[TEXT PROVIDED]
Or just use nuclear as base load, and battery storage as much as you can.
For countries that can reliably get to 99% hydro, save for some exceptional droughts, "build nuclear" is about the worst advice you can give them.
Nuclear doesn't really solve this particular problem - solar is already cheaper than nuclear, so no one is going to replace their entire solar capacity with nuclear. And nuclear doesn't spin up/down rapidly like natural gas, so its a lousy solution for nighttime.
Or just gradually taper off fossil fuel use until storage and renewables carry everything.
Exactly what "storage" means there is the key, especially at high latitude. Do not assume just batteries.
You don't need battery storage if you've got hydro.
You need solar. Make hydro the backup, fill reservoirs as your reserve and sell extra energy when they're nearly full.
Nuclear takes a week to restart after a shutdown, due to xenon poisoning. It's not reliable base load.
Get a drought and you have to shut them down, ask France.
"Base load" is just some nonsense from nuclear fans to get the cost per GWh down.
Nuclear seems to be the worst option:
You can't quickly change the amount of power it generates. Which is what you need if you want to use it together with dirt cheap solar.
It's very expensive. In fact, noone knows how expensive it will end up being after a couple thousand of years.
It's dangerous. For millenia. Vulnerable to terrorism. Enabler of nuclear weapons.
It takes a long time to build and bring online.
It doesn't scale down.
Finally, Kasachstan is the major producer of Uranium. Yay?
The economics of new nuclear plants don't make sense. They take too long to build and cost too much. By the time a new plant is ready, alternate sources (likely solar + battery and long-distance HVDC) will have eaten its lunch.

[WORK TO COMPLETE] From the discussion of nuclear power above, set down word for word the part that opens with the words containing "You need solar." and closes with "of nuclear weapons.".

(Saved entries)
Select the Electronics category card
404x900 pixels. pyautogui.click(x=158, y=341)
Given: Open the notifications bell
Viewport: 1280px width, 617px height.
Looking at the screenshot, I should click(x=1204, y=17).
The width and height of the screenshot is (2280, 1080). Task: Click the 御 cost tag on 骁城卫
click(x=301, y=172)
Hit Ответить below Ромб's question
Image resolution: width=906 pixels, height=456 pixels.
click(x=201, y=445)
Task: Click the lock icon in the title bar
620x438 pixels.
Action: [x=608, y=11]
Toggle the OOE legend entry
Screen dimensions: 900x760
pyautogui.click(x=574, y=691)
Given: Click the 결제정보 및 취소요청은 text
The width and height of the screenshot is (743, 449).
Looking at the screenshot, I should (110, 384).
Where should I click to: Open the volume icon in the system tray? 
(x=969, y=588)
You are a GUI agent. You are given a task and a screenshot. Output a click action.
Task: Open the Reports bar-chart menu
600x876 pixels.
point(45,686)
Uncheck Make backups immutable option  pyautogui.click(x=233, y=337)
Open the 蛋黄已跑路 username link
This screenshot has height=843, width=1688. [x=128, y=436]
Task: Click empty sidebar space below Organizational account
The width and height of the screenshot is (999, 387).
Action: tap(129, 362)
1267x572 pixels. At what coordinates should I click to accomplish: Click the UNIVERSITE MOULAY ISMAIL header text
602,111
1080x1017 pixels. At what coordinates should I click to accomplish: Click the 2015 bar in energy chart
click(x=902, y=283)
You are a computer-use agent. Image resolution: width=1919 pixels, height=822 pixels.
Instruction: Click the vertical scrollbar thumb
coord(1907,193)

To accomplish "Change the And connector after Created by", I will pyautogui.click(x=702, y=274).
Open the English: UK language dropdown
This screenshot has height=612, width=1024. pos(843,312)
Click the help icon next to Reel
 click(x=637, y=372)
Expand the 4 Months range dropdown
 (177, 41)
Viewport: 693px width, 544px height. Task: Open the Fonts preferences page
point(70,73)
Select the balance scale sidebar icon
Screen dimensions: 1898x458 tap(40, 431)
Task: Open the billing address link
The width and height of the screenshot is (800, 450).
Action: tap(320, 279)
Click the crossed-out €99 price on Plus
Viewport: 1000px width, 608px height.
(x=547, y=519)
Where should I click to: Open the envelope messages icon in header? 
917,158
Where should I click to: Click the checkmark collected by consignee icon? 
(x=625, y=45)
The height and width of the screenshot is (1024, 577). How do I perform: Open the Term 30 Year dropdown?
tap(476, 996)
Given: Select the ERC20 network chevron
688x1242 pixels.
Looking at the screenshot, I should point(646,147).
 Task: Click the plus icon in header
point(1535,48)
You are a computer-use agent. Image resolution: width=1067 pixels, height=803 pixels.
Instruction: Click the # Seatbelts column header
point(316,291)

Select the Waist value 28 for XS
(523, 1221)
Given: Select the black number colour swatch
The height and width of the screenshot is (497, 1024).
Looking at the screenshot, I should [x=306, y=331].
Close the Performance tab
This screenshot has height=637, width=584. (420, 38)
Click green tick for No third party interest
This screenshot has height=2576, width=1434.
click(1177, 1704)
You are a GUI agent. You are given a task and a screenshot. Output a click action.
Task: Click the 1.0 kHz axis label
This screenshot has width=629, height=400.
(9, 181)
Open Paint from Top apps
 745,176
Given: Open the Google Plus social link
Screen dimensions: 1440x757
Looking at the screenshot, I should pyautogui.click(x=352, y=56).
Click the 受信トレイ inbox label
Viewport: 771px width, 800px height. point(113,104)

[FINAL ANSWER]
You need solar. Make hydro the backup, fill reservoirs as your reserve and sell extra energy when they're nearly full.
Nuclear takes a week to restart after a shutdown, due to xenon poisoning. It's not reliable base load.
Get a drought and you have to shut them down, ask France.
"Base load" is just some nonsense from nuclear fans to get the cost per GWh down.
Nuclear seems to be the worst option:
You can't quickly change the amount of power it generates. Which is what you need if you want to use it together with dirt cheap solar.
It's very expensive. In fact, noone knows how expensive it will end up being after a couple thousand of years.
It's dangerous. For millenia. Vulnerable to terrorism. Enabler of nuclear weapons.